Nordisk Seglats 2017
Nordisk Seglats is a youth camp on water, arranged every year as a multi-stage sailing competition. In 2017 the race went from Aalborg DK to Varberg SE, an overnight in a natural harbour outside Gothenburg, ending in Fredrikstad NO.
Most of the boats are Danish, Swedish and Norwegian school boats with up to 38 persons on board, but there are also smaller boats with 4 or 5 crew. Several of the ships were forced to break the competition, one had to use its motor to get off ground, but they still met up in the ports and continued the sail with the group.
We arrived in Varberg on Wednesday, on our way home to Lomma, and tied up at our usual spot along a pier. Later we learned that the 22 ships in Nordisk Seglats were to moor in the inner habour. We were lucky to be among the few that could stay.

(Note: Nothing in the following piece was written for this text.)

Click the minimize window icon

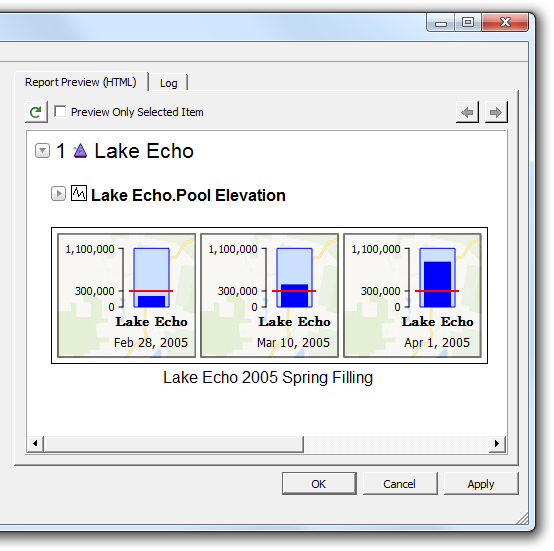(x=441, y=23)
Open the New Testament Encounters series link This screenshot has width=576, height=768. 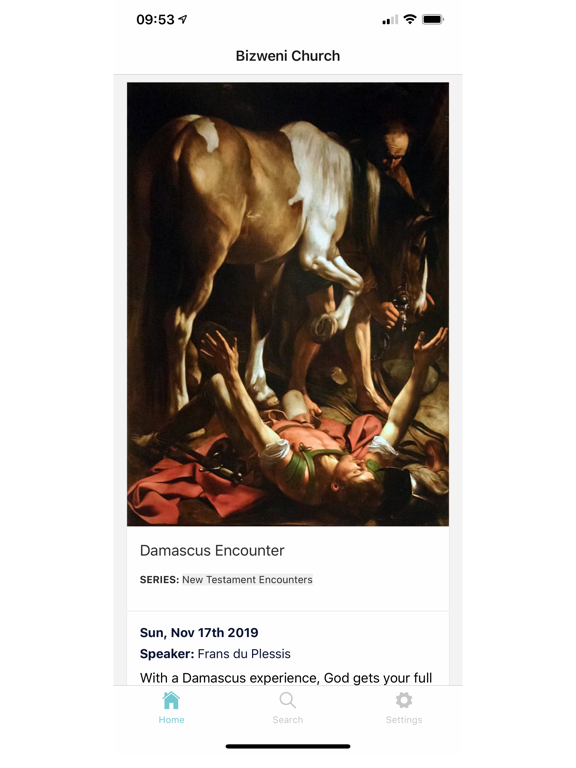pyautogui.click(x=247, y=579)

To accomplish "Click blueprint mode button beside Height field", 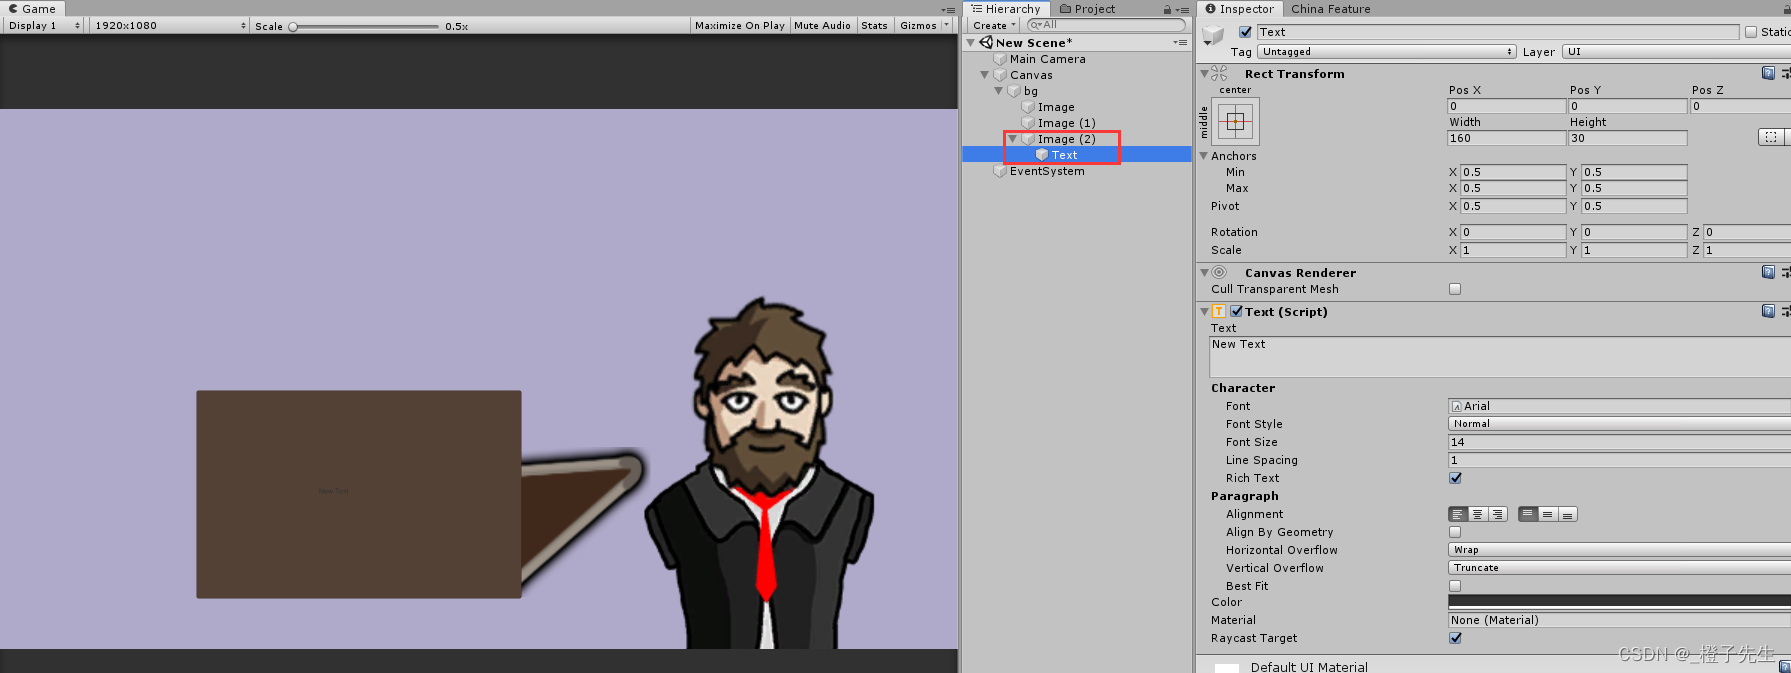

Varberg is a beautiful summer town on the coast of Halland. It has two marinas. We like the town marina
close to the fort and the bathhouse (above). It is only a few blocks walk to the shopping center with all the usual
facilities and lots of restaurants. Getterön Marina across the bay is connected by a frequent shuttle boat.
We did not know about the event when we arrived in Varberg, and were lucky to be able
to stay at our spot along a pier, so we spent another day in Varberg to watch the ships
arrive. This was the view from our boat Wednesday morning after the first ships arrived.
This ship, Dyrafjeld, was one of over 20 ships that came to the harbor. It was
built in Norway in 1889 to carry freight, 33 m long and carries a crew of 20.
Jens Krogh from Denmark, built 1899 for fishing, 24 m long with crew of 19, in the process of tying
up outside Swan from Lerwick, Shetland Islands, built 1900 for fishing, 21 m long with a crew of 15.
It took a long time to moor as the ships moved slowly and very cautiously.
On the right, Brita Leth from Denmark, used both engine and sail power to get into
the mooring space. She was built 1911 as a freighter, 33 m long with a crew of 15.
There were narrow margins as the ships were packed in.
The heavy, old hemp ropes did not make it easier to moor.
Many of the ships used this technique to secure mooring lines.
Brita Leth moored. The man in black guided each boat into its assigned space.
This ship mainly used sails and a bit of tugging to get into place. There were a couple of boats that looked like this. We think this is
Faerd from Norway, built 1931 for fishing, 11.5 m long with a crew of 4. The current owners bought the boat in 2012 and live on board.
The harbor starting to fill up.
It was very tight after a while.
Once the ships were moored, it was time for housekeeping, like securing the sails.
Some tasks required climbing the rig.
Securing sails on Dyrafjeld.
The ships take on paying crew, who learn how to sail and care for the ships.
Folding a sail.
Ropes on board the Swan.
Part of the job when you come into port – swab the deck. They used sea water scooped up with buckets, not fresh water.
Atlanta, Sweden, built 1981 as a school boat, 24 m long, 7 staff and 25 students. The student crew had to pull out all the mattresses on board and beat them.
And when the work is done – food cooked and served on board.
Someone forgot to clean up.
A harbor official handing out coupons to crew members for ice cream or soft drinks.
Svenska Kryssarklubbens sailing school ship Atlantica. It accepts students as young as 13 years old.
One member on Jens Krogh was very young.
The ships had sailed all night before they arrived in Varberg. Some crew needed a quiet place to sleep.
Students do not need any sleep and were very active all day.
Learning how to manage a dinghy.
Nordisk Seglats has an long tradition. Each participating ship gets an annual flag. The oldest flag we saw was from 1993.
The yellow sign on the right is for the shuttle to Getterön.
Sight of the masts when walking into the harbor from downtown Varberg.
Each rope has a purpose, no extra lines.
The main sail on board Swan.
Front sail attachment.
Similar front sail attachment, using large metal rings.
These buckets were used, not just for decoration.
These are satellite antennas, even if they look like mushrooms.
Faerd moored with sail power.
Kvartsita, Sweden, built 1945 for cargo, 33 m long and crew of 38.
Some crew used old methods to dry their laundry – string instead of clothes pins.
Bifrost, Sweden, built 1988, 12 m long and crew of 5.
Traditional west coast music to entertain the visitors.
Karoliner, soldiers of Karl XI and XII, 17th C. No idea of why they are here but they turn up in odd places.
The MVH 807 Jupiter belongs to the Danish naval civil defense and is used to help ships in need. They
often participate in the sail events. They were well prepared for the evening with displays of flags and lights.
Close to sunset, and the harbor became very quiet.
Sunset over the marina outside the inner harbor.